### Aim
Write out every line of the entries below as a numbered list. Skip blank lines and leave the pictures out.

### Data
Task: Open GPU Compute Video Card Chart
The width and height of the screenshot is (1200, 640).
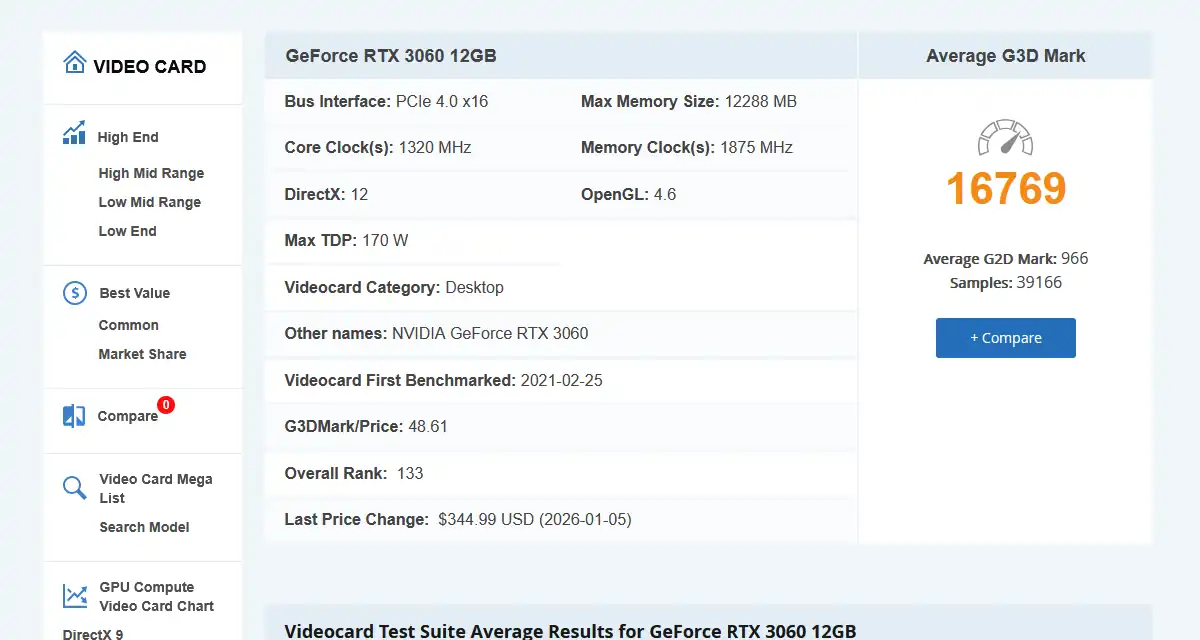Action: tap(156, 596)
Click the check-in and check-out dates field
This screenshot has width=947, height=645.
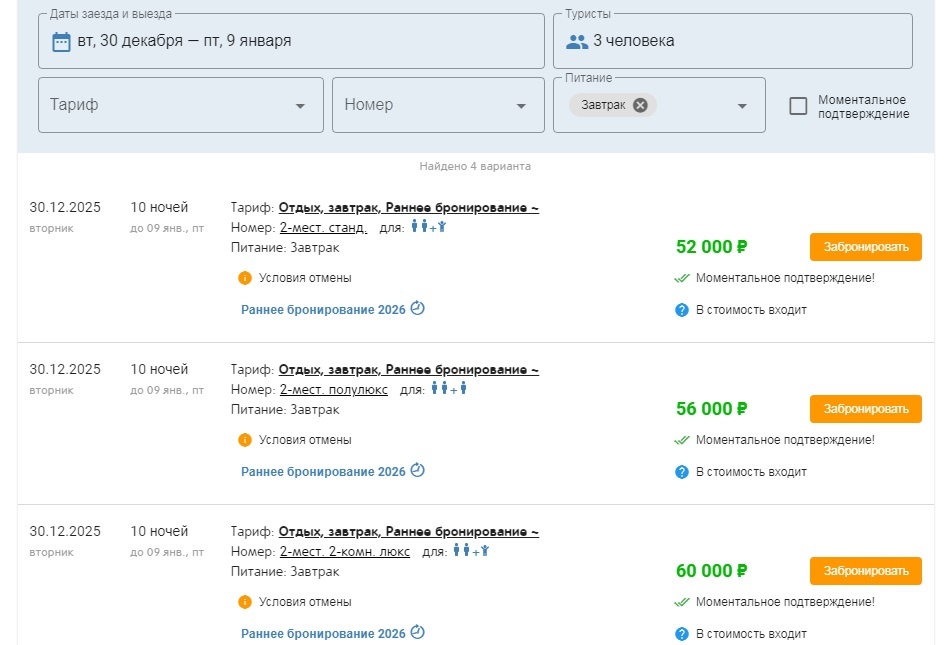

### Response to this exercise
1. Task: Open GPU Compute Video Card Chart
2. The width and height of the screenshot is (1200, 640).
3. Action: tap(156, 596)
4. Click the check-in and check-out dates field
5. This screenshot has width=947, height=645.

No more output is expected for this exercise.